* Prompt:
Your answer should be one number: how many lines below have the word "panel".

* Material for this exercise:
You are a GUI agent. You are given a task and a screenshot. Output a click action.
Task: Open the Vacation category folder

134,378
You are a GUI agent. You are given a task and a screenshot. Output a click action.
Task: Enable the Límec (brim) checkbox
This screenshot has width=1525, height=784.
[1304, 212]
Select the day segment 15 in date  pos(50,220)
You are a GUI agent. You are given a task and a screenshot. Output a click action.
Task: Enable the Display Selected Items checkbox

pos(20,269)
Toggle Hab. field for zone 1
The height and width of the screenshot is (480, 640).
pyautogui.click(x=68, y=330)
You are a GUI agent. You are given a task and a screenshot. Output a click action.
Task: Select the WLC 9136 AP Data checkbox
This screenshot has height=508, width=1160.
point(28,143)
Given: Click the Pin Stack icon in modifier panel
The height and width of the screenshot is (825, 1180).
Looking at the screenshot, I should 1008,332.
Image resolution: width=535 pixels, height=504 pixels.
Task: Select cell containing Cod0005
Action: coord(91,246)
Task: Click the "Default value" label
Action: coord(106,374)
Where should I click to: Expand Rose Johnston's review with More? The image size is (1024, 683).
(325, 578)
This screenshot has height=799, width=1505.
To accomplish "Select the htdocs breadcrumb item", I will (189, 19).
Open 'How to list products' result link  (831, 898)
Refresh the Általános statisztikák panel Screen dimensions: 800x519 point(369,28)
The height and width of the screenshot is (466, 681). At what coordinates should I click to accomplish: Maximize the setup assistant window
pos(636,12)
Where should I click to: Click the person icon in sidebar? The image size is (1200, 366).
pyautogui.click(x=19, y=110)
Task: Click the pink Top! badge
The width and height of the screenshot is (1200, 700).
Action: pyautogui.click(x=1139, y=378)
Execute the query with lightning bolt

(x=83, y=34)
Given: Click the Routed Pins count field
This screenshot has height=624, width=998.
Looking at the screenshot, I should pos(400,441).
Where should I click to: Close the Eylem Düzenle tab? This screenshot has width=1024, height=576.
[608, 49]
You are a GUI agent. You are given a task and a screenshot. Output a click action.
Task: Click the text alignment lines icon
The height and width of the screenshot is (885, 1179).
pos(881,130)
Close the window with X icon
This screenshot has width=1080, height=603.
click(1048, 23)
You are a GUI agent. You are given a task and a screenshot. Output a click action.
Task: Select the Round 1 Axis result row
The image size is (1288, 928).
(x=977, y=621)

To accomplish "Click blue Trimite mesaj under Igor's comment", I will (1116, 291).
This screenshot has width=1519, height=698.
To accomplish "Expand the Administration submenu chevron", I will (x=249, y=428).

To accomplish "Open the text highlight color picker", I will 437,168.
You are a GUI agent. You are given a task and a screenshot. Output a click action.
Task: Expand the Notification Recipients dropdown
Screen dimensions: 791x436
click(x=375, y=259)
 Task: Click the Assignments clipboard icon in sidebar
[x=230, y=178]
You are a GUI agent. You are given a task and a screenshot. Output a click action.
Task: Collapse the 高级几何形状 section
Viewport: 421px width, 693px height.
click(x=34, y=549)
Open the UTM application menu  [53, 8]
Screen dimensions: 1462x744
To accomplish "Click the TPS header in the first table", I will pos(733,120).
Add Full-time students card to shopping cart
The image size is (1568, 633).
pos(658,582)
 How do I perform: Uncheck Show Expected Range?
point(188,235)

* Response below:
2